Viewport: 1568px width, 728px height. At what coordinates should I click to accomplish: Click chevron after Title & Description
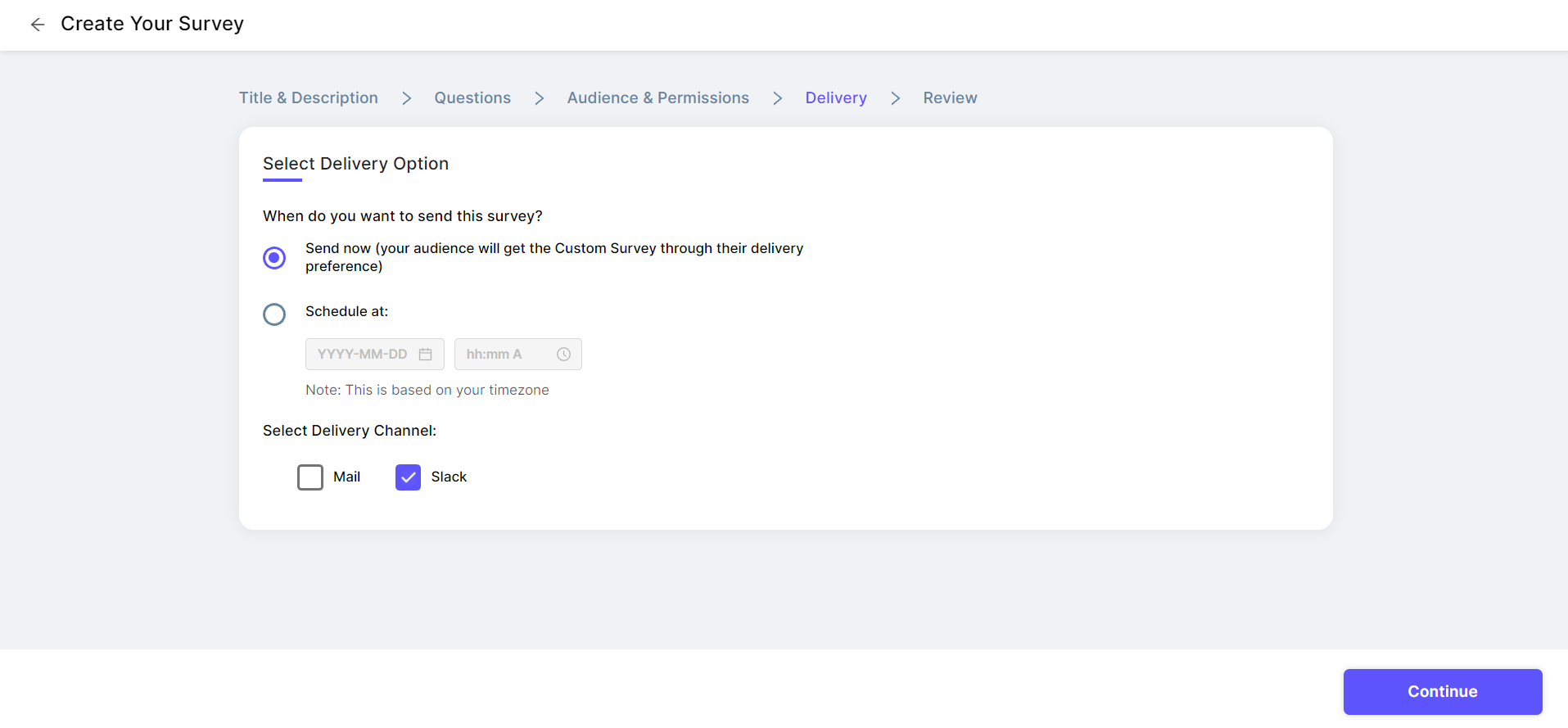tap(406, 98)
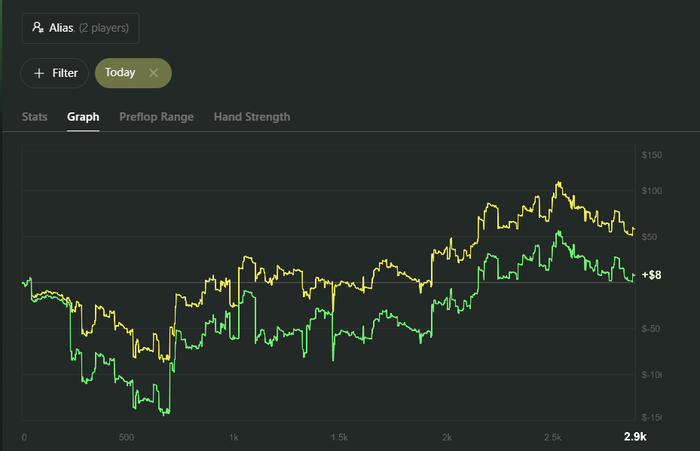Screen dimensions: 700x451
Task: Open the Preflop Range tab
Action: pyautogui.click(x=156, y=117)
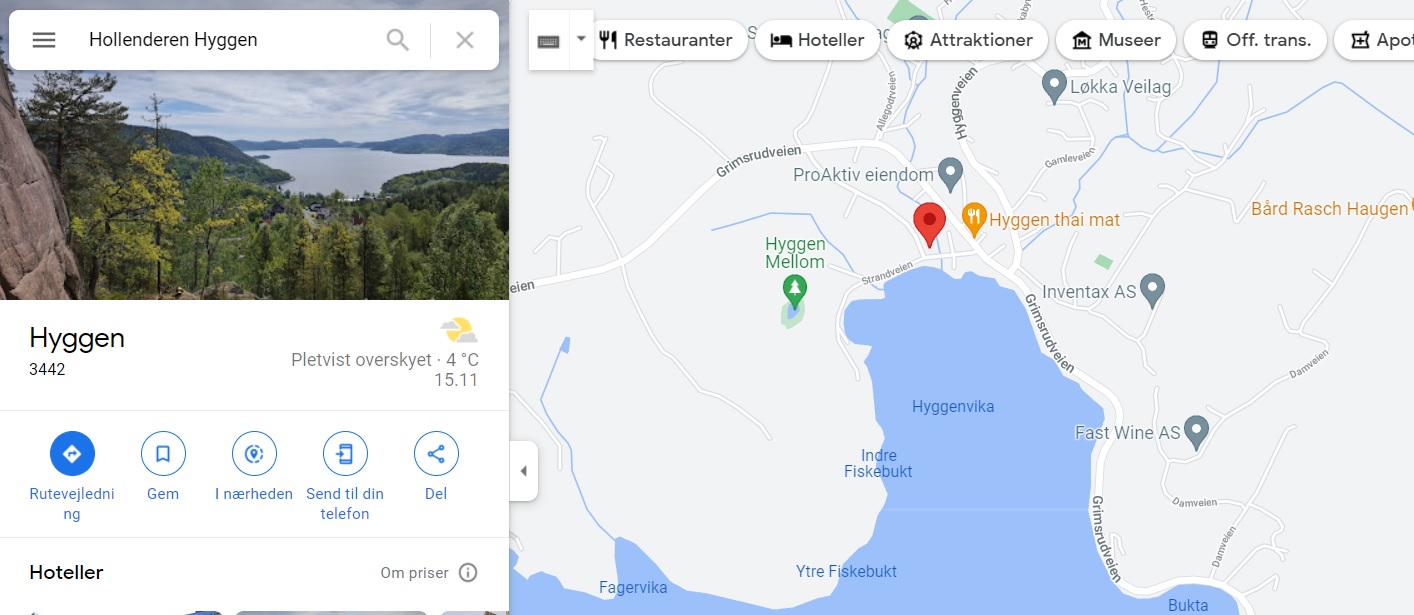Collapse the side panel with the arrow
The width and height of the screenshot is (1414, 615).
[x=523, y=471]
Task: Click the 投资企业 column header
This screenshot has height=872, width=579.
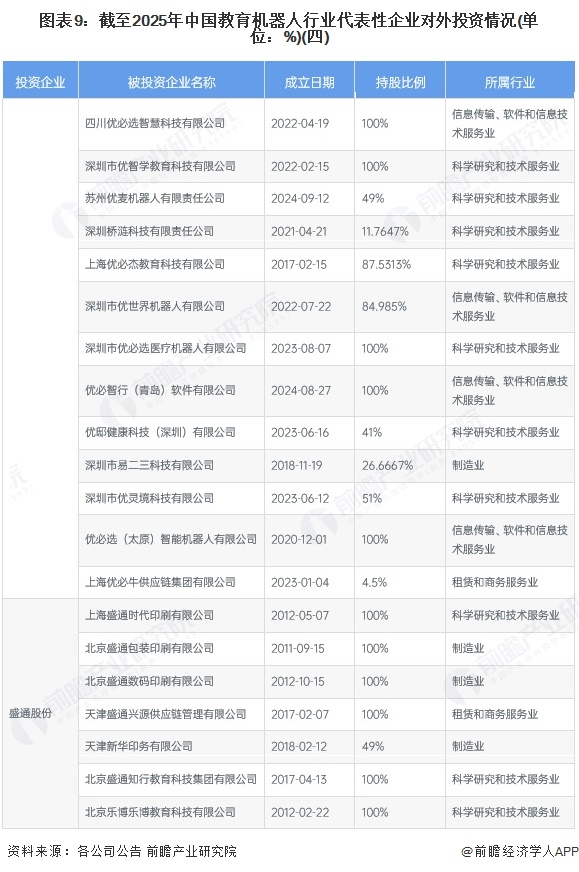Action: pyautogui.click(x=40, y=82)
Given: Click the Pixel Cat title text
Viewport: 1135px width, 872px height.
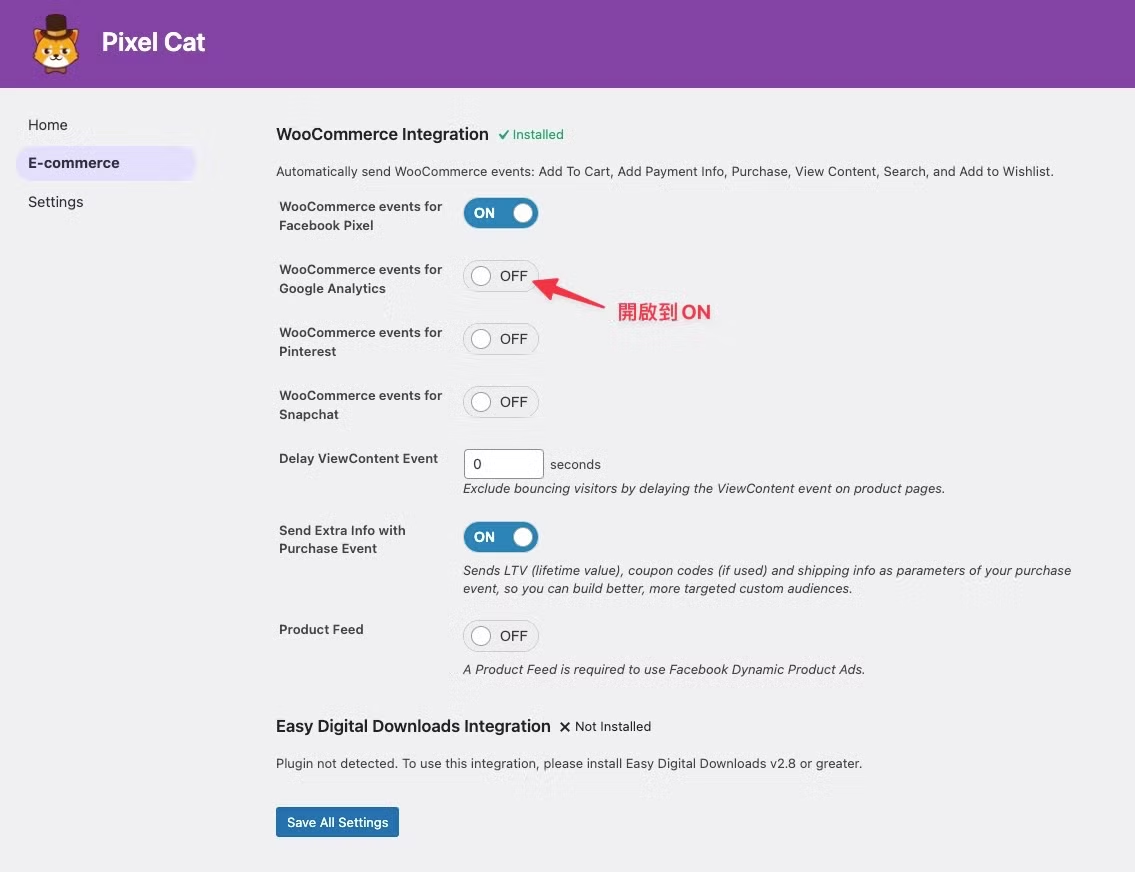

EXERCISE INSTRUCTIONS: An exact copy of the listing above, minus its pictures, is what is needed here.

ANSWER TO THE PROBLEM:
Viewport: 1568px width, 728px height. At what coordinates should I click to accomplish: Click chevron after Title & Description
tap(406, 98)
Screen dimensions: 700x451
Task: Open the Preflop Range tab
Action: pyautogui.click(x=156, y=117)
Collapse the side panel with the arrow
The width and height of the screenshot is (1414, 615).
[x=523, y=471]
Task: Click the 投资企业 column header
This screenshot has height=872, width=579.
Action: pyautogui.click(x=40, y=82)
Given: Click the Pixel Cat title text
Viewport: 1135px width, 872px height.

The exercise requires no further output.